Aufgaben:
[1] Schreiben Sie aus dem Textauszug über Geschwister den Abschnitt wortgetreu ab. Beginnen Sie bei den Worten „Zumindest ist es“ und hören Sie nach „einem Dach lebt.“ auf.
[2] Prüfen Sie, ob die folgenden Aussagen mit dem Textauszug über Geschwister übereinstimmen. Beantworten Sie jede mit Ja oder Nein und zitieren Sie die entscheidenden Worte wörtlich: (a) Annie ist zehn Jahre alt. (b) Annie lebt mit zwei Brüdern unter einem Dach. (c) Laut dem Textauszug funktioniert Familie immer so wie im Idealbild.

Textauszug:
►

Geschwister zu haben und in einer großen Familie zu leben ist toll. Man ist nie alleine, kann immer um Hilfe bitten und fühlt sich geborgen.
Zumindest ist es das Idealbild, das man sich vorstellt. Familie sollte so funktionieren. Aber oft tut sie es nicht, sondern ist das komplette Gegenteil. Davon kann auch die zehnjährige Annie ein Lied singen, die zusammen mit sieben Schwestern und einem Bruder unter einem Dach lebt.

◄

Bereitgestelltes Material:
►

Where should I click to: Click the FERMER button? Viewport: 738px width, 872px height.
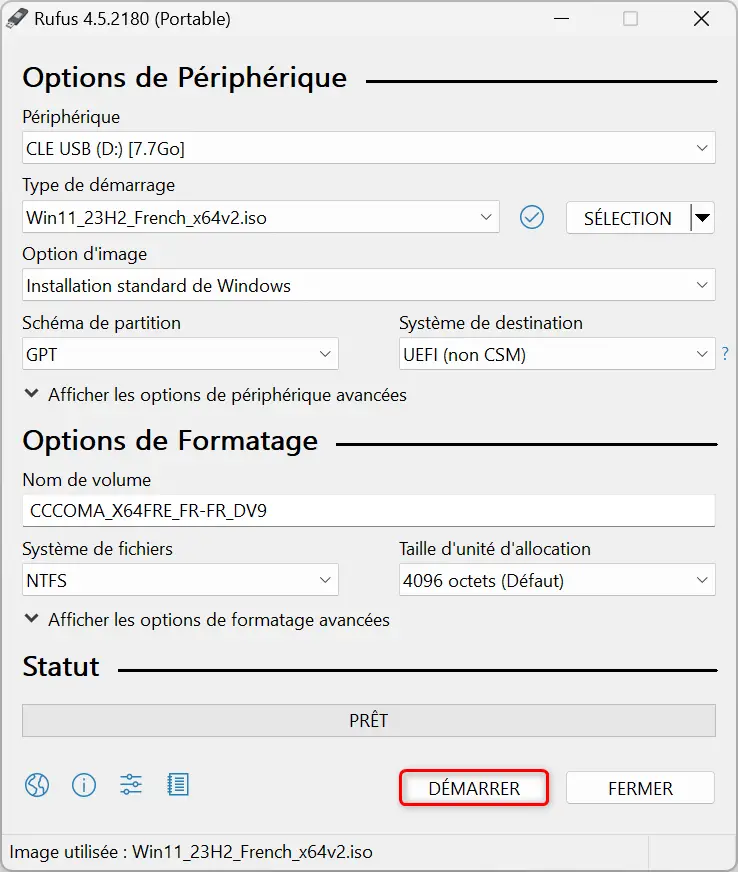pos(640,787)

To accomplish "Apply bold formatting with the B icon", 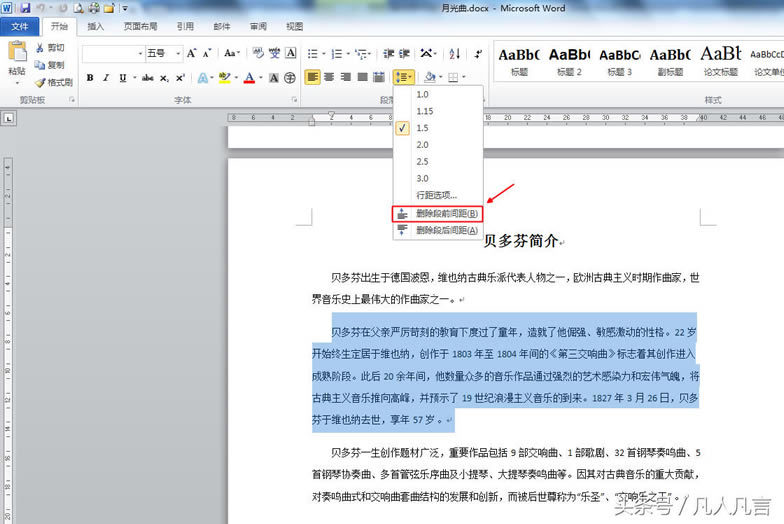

◄

Erwartete Lösungen:
[1]
Zumindest ist es das Idealbild, das man sich vorstellt. Familie sollte so funktionieren. Aber oft tut sie es nicht, sondern ist das komplette Gegenteil. Davon kann auch die zehnjährige Annie ein Lied singen, die zusammen mit sieben Schwestern und einem Bruder unter einem Dach lebt.

[2]
(a) Ja: „die zehnjährige Annie“
(b) Nein: „zusammen mit sieben Schwestern und einem Bruder unter einem Dach lebt“
(c) Nein: „Aber oft tut sie es nicht, sondern ist das komplette Gegenteil.“